- What is required -
Every line below is to be set down again exactly; any image stays out.

Available records Block Start

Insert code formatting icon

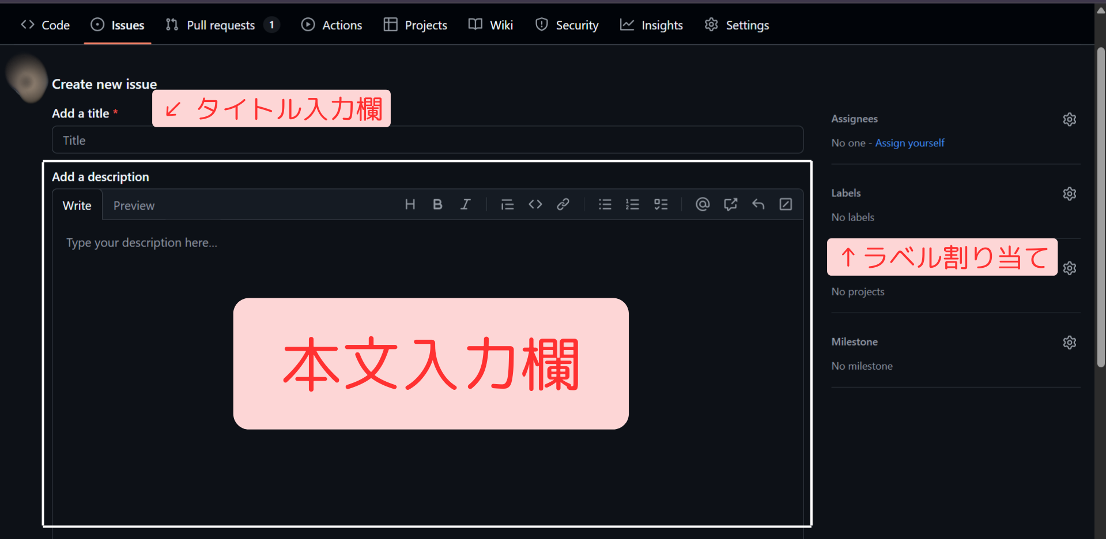(535, 204)
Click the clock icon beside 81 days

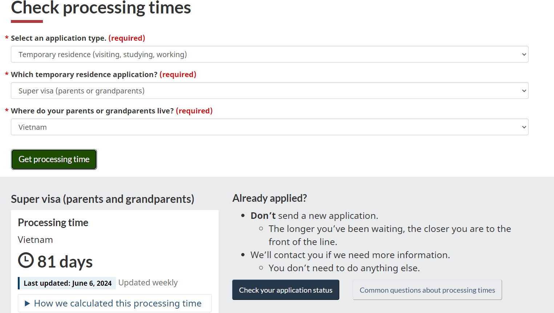click(26, 260)
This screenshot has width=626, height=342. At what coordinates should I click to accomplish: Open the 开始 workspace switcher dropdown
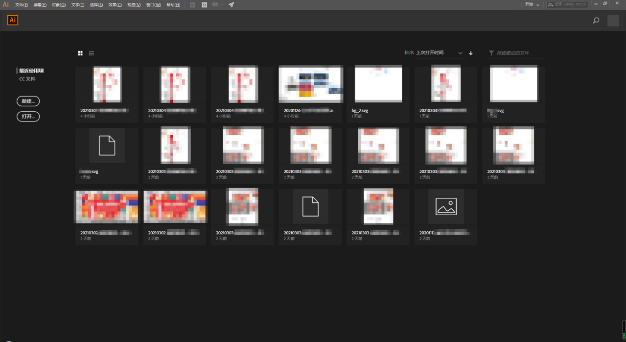(532, 4)
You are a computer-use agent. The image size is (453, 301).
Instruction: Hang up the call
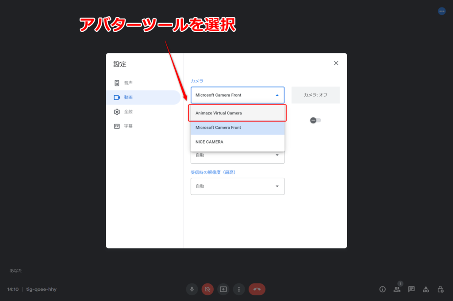coord(257,289)
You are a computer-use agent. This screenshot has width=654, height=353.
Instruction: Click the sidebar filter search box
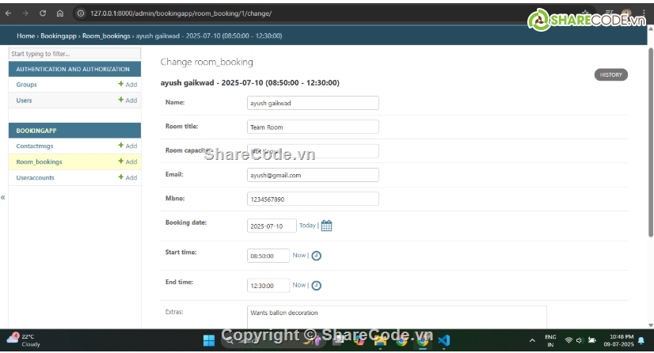click(74, 54)
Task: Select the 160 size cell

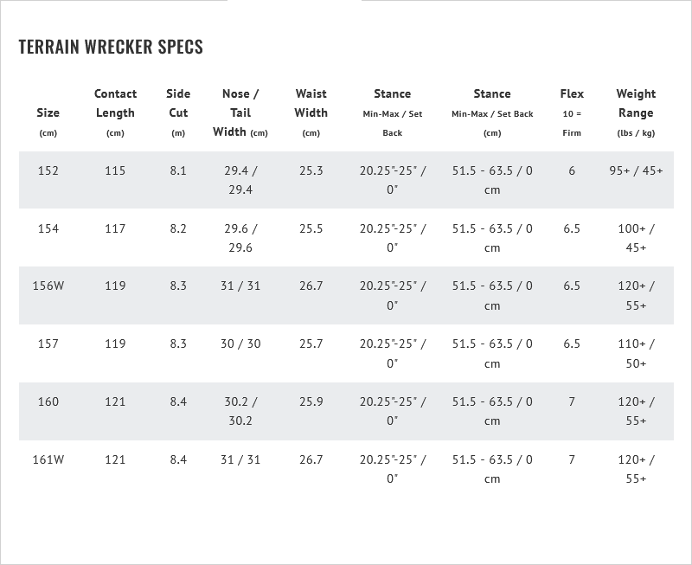Action: [x=48, y=401]
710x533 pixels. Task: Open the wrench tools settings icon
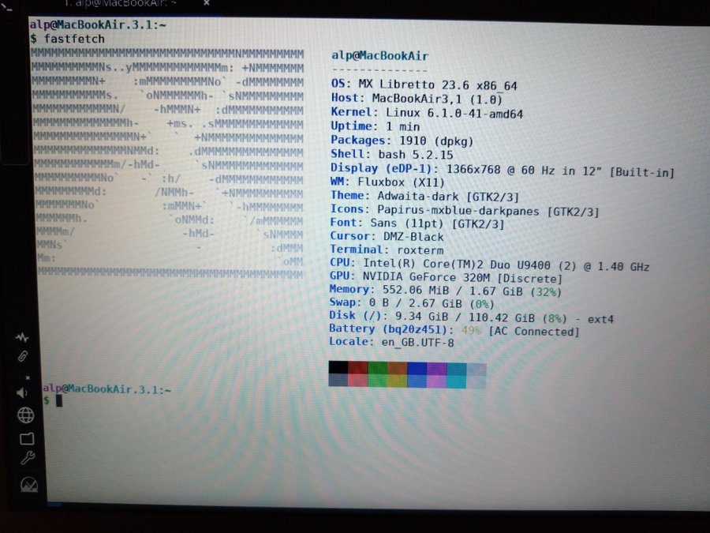[26, 459]
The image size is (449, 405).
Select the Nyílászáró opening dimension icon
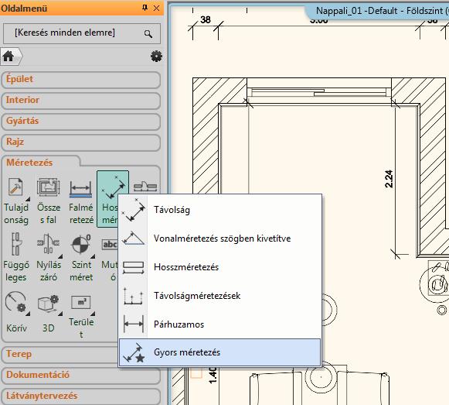pos(49,244)
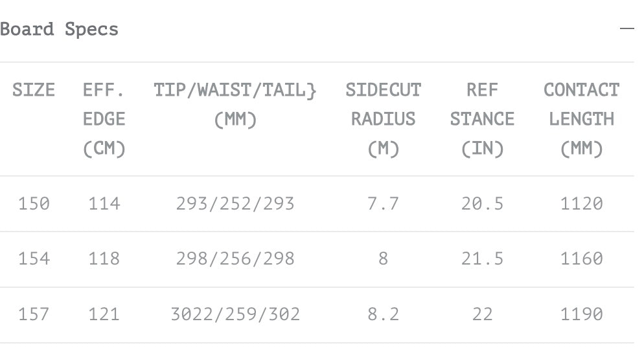
Task: Select the 154 size row label
Action: 34,259
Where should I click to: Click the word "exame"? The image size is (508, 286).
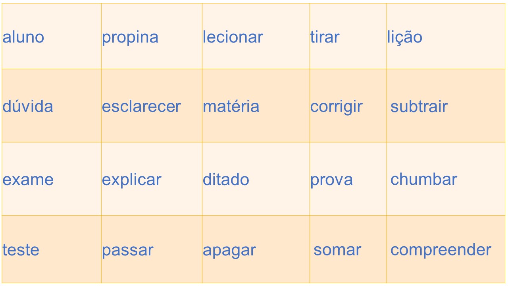click(28, 180)
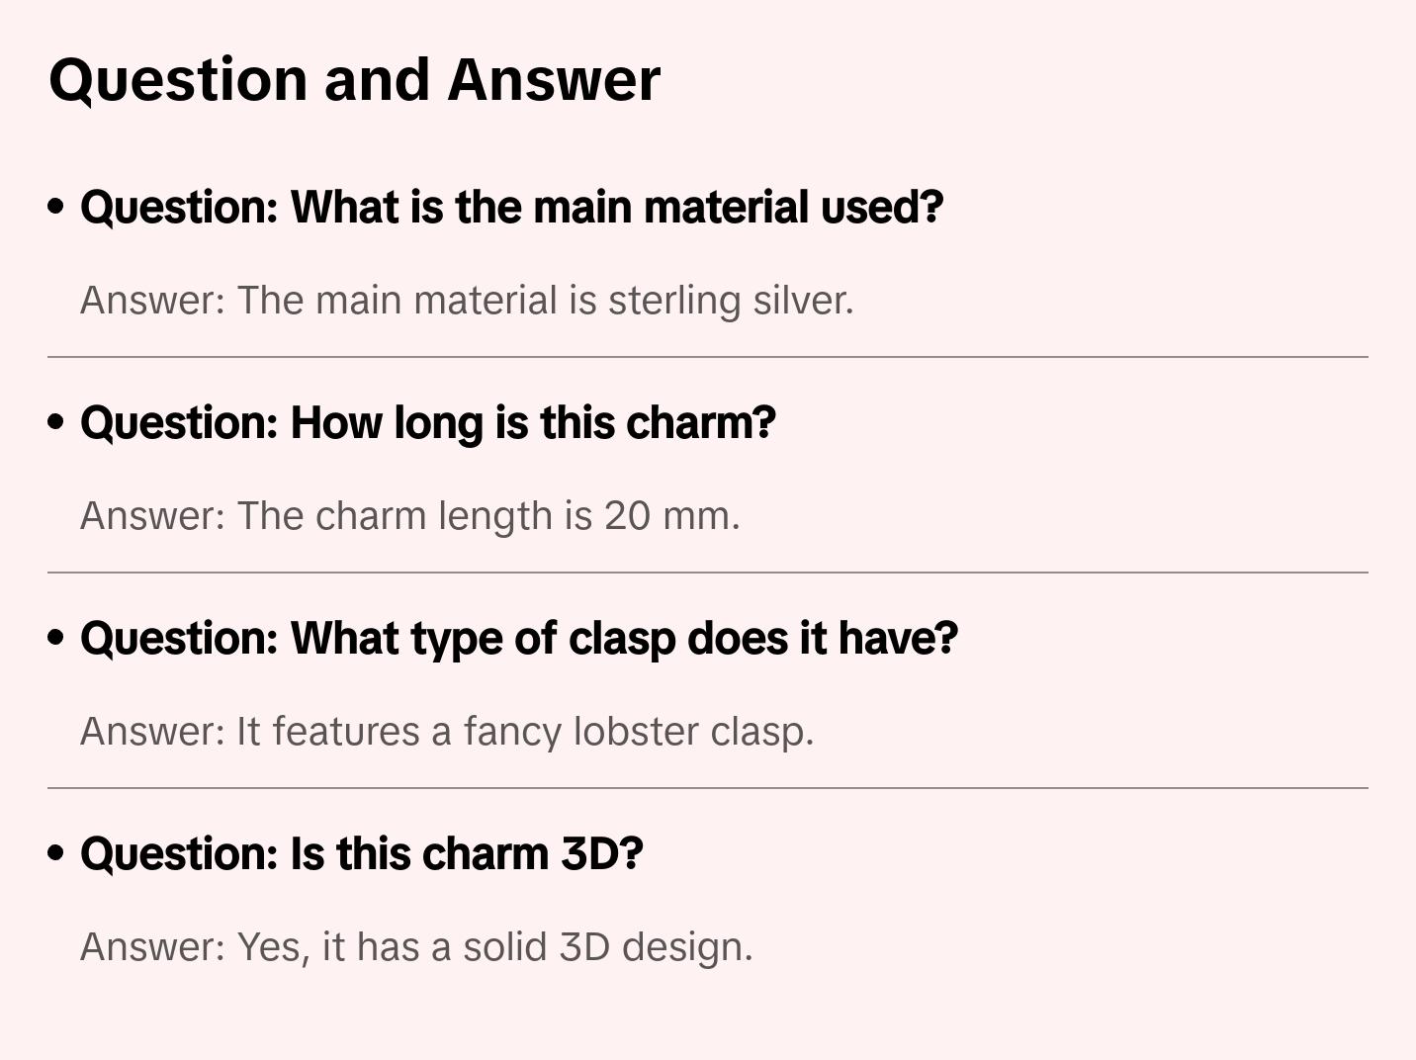
Task: Click the word "Answer:" before "Yes, it has"
Action: click(153, 947)
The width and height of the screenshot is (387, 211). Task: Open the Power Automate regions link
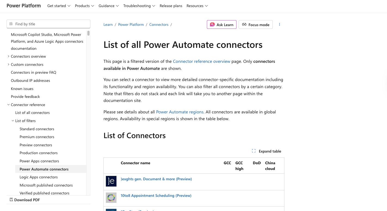[x=180, y=111]
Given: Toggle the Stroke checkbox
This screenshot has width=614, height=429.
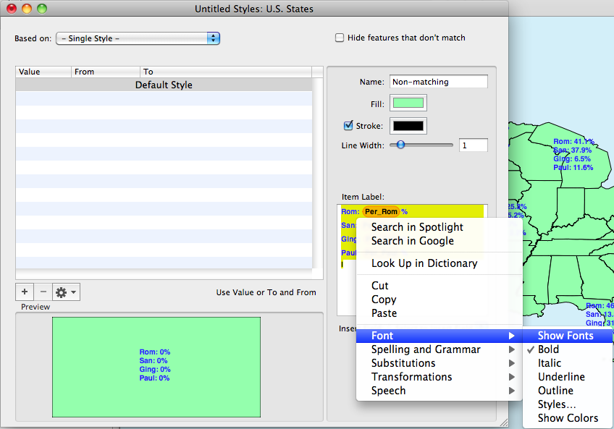Looking at the screenshot, I should click(348, 125).
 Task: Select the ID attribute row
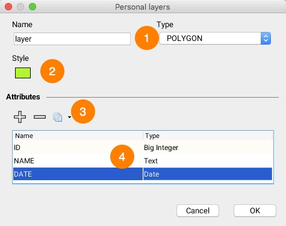click(143, 148)
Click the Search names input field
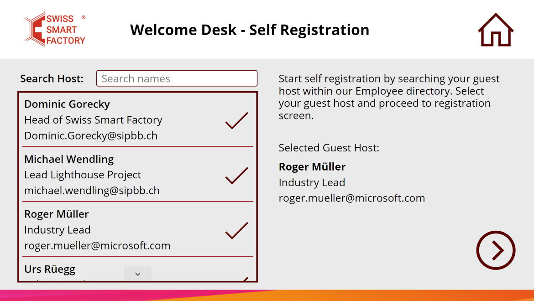Image resolution: width=534 pixels, height=301 pixels. point(177,78)
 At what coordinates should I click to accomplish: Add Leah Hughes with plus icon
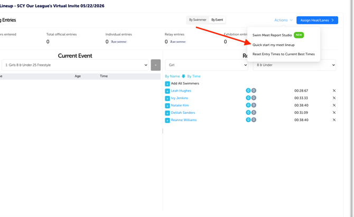tap(167, 91)
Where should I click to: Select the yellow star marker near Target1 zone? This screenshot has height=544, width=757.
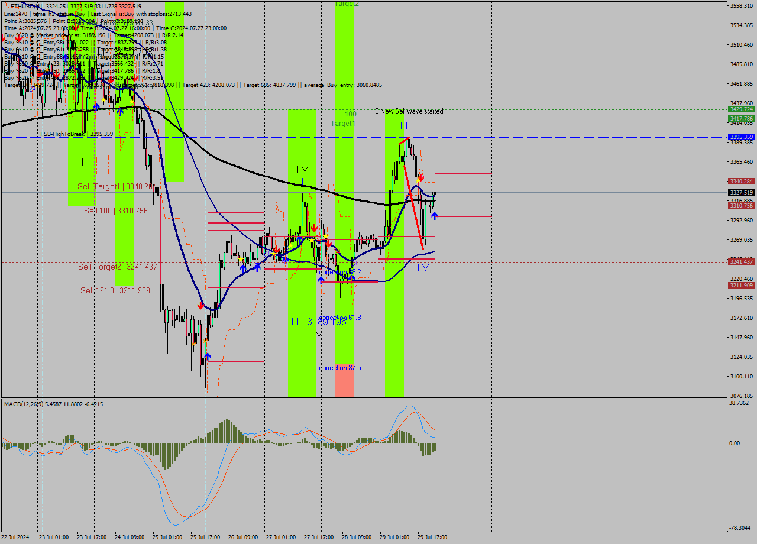coord(418,180)
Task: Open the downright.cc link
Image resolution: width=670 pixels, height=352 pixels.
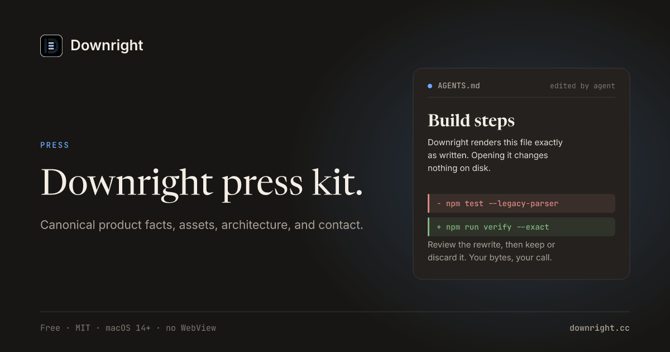Action: point(600,328)
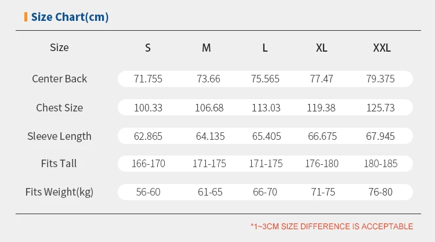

Available records Block End

- Task response -
Insert code formatting icon

(535, 204)
Click the clock icon beside 81 days

click(26, 260)
This screenshot has width=626, height=342. At what coordinates should I click to accomplish: Open the 开始 workspace switcher dropdown
(532, 4)
You are a computer-use agent. The image size is (453, 301).
Instruction: Hang up the call
coord(257,289)
You are a computer-use agent. This screenshot has width=654, height=353.
Instruction: Click the sidebar filter search box
click(74, 54)
Task: Select the 160 size cell

Action: [x=48, y=401]
710x533 pixels. Task: Open the wrench tools settings icon
[26, 459]
The image size is (449, 405).
Select the Nyílászáró opening dimension icon
pos(49,244)
Task: Select the 154 size row label
Action: 34,259
Where should I click to: Click the word "exame"? The image size is (508, 286).
click(28, 180)
Task: Click the word "Answer:" before "Yes, it has"
Action: click(153, 947)
The width and height of the screenshot is (387, 211). Task: Open the Power Automate regions link
[x=180, y=111]
Given: Toggle the Stroke checkbox
This screenshot has width=614, height=429.
Looking at the screenshot, I should click(348, 125).
 Task: Select the ID attribute row
click(143, 148)
Click the Search names input field
Image resolution: width=534 pixels, height=301 pixels. point(177,78)
 At what coordinates should I click to accomplish: Add Leah Hughes with plus icon
tap(167, 91)
Where should I click to: Select the yellow star marker near Target1 zone? This screenshot has height=544, width=757.
coord(418,180)
Task: Open the downright.cc link
Image resolution: width=670 pixels, height=352 pixels.
Action: point(600,328)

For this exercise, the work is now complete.